ACTIONS TO TAKE
1. Echo a passage from the LLC guide below word for word. Begin at the words "Even single-member LLCs" and stop after "company’s tax ID.".
2. Answer these questions using the LLC guide below.
(a) Do most states require you to file an Operating Agreement?
(b) What number does the LLC use in place of your Social Security Number?
(c) Without an Operating Agreement, how can a court treat your LLC?
----- DOCUMENT -----
This is why serious LLC owners never react to mail alone — they verify everything.

Step 3: You Must Create Your Operating Agreement (Even If You’re Alone)

Most states do not require you to file an Operating Agreement.

That does not mean you don’t need one.

Your Operating Agreement is what proves:

  • You own the LLC

  • How profits are distributed

  • Who controls decisions

  • How disputes are resolved

  • That the company is separate from you

If you ever:

  • Get sued

  • Open a bank account

  • Bring in a partner

  • Sell the business

  • Get audited

This document becomes critical.

Without it, a court can treat your LLC like it doesn’t exist.

Which means:
Your personal assets become exposed.

Even single-member LLCs need one.

Especially single-member LLCs.

Step 4: You Must Apply for an EIN (This Is Not Optional)

Your LLC does not use your Social Security Number.

It uses an Employer Identification Number (EIN).

This is your company’s tax ID.
----- DATA PROVIDED -----
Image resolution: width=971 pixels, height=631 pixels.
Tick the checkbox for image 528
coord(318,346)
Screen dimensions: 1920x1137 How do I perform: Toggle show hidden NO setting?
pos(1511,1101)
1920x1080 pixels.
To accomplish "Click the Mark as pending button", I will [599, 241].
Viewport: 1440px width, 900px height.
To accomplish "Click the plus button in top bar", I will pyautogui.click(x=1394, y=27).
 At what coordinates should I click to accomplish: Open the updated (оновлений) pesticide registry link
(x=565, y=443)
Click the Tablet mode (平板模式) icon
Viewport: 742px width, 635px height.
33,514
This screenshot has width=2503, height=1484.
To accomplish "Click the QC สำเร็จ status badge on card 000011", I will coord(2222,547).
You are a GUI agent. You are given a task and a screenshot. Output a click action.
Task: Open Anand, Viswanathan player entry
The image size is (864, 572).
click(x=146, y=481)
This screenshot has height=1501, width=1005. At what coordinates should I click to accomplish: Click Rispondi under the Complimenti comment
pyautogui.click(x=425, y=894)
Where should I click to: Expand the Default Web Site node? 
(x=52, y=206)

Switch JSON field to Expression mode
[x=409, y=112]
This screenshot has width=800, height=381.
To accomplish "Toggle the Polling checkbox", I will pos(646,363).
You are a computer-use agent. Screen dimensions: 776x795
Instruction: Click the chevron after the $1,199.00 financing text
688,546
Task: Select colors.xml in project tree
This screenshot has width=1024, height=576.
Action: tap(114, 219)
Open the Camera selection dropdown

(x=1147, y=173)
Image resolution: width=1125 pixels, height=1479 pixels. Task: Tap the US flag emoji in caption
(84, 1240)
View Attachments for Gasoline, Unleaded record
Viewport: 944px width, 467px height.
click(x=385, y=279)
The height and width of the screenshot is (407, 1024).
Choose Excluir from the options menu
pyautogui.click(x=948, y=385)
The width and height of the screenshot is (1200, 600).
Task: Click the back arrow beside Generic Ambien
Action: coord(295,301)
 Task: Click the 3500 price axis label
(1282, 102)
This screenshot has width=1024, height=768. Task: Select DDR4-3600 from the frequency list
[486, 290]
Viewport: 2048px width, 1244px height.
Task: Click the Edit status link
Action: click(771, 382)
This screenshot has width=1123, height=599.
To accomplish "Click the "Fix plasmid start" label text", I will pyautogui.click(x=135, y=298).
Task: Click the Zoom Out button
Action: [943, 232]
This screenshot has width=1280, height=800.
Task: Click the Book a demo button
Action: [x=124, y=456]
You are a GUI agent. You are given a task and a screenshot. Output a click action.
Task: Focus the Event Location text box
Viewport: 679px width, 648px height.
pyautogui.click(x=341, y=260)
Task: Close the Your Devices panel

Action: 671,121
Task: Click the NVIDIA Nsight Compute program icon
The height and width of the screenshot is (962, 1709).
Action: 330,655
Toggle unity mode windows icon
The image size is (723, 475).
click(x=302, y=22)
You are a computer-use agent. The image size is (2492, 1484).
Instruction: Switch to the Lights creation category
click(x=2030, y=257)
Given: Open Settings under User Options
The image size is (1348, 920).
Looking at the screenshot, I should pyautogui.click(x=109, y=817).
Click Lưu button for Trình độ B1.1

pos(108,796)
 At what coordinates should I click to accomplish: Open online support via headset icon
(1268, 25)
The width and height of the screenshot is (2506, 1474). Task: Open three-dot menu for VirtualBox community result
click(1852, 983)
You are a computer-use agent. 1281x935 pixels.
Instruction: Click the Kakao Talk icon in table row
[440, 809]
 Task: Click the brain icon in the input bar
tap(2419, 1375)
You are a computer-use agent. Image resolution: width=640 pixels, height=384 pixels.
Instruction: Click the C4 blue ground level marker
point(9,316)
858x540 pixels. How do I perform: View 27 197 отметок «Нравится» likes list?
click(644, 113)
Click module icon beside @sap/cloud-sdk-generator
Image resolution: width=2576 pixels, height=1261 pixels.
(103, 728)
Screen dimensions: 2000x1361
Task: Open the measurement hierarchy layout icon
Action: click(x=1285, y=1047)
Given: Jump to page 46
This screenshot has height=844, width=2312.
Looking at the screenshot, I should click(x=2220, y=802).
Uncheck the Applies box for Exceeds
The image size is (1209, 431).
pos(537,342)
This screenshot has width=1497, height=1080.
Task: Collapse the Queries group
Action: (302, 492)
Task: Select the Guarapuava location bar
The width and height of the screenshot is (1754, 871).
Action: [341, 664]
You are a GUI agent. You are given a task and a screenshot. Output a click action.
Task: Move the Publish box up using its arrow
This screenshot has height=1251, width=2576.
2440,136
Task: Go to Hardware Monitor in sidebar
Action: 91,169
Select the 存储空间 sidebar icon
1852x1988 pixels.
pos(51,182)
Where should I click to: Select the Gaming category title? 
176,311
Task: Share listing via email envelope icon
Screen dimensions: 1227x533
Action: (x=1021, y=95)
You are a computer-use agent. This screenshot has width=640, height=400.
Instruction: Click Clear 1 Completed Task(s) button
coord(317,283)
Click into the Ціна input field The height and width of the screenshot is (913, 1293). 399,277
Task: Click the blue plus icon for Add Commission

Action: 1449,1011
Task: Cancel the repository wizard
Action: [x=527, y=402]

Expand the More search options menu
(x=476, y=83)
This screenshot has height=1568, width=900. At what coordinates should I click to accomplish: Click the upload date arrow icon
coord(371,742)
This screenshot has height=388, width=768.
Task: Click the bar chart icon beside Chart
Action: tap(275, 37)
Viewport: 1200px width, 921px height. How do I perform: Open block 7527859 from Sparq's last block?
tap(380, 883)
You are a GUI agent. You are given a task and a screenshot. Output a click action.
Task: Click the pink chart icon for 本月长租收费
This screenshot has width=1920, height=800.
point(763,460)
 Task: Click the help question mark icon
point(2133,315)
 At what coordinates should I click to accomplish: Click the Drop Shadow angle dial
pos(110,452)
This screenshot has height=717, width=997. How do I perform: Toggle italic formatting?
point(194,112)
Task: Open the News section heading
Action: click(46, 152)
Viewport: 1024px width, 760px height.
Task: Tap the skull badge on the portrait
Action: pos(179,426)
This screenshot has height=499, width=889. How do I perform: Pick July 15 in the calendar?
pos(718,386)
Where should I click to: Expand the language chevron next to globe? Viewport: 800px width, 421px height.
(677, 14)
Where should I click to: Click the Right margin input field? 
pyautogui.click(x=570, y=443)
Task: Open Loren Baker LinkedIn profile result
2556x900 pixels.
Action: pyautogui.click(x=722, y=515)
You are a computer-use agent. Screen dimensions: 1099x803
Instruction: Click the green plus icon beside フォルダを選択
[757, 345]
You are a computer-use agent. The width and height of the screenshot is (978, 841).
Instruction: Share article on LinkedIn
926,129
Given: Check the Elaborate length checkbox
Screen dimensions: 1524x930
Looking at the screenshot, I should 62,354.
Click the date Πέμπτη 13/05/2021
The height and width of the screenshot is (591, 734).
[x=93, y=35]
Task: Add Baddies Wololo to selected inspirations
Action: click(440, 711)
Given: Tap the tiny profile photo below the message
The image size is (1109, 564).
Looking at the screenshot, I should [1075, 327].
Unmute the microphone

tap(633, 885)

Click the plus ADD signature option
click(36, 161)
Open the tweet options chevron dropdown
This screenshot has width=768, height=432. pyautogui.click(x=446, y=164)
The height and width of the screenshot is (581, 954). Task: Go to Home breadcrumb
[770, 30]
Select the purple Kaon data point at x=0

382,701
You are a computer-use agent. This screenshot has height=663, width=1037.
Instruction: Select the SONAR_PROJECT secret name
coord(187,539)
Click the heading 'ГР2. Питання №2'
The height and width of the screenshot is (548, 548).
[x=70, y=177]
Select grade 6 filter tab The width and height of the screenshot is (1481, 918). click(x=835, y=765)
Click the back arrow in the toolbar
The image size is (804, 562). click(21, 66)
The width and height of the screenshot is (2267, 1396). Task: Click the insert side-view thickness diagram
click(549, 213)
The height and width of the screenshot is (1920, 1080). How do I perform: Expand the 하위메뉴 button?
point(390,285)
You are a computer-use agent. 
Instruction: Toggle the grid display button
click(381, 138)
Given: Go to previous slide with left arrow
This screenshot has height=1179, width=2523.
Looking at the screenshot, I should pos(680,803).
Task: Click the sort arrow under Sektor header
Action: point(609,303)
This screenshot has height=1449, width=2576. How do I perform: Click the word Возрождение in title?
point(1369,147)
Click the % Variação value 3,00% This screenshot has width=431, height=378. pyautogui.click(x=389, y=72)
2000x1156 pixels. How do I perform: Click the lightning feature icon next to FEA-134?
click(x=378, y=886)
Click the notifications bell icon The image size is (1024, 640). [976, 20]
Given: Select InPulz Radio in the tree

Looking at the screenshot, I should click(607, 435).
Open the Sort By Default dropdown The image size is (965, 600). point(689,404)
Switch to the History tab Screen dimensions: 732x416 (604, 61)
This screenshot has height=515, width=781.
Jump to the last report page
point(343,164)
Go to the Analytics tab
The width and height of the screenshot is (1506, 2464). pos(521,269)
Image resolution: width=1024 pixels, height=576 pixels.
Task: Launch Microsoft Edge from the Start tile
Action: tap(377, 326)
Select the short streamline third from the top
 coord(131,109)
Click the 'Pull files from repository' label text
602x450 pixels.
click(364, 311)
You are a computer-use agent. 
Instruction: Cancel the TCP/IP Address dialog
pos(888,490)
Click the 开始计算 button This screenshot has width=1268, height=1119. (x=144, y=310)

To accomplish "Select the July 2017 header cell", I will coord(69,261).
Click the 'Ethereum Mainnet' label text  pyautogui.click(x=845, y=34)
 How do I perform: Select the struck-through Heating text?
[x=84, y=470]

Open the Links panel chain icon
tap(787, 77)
-----
SOLUTIONS FOR EACH TASK
1.
Even single-member LLCs need one.

Especially single-member LLCs.

Step 4: You Must Apply for an EIN (This Is Not Optional)

Your LLC does not use your Social Security Number.

It uses an Employer Identification Number (EIN).

This is your company’s tax ID.

2.
(a) No, most states do not require you to file one.
(b) An Employer Identification Number (EIN), which is the company's tax ID.
(c) A court can treat the LLC like it doesn't exist, which exposes your personal assets.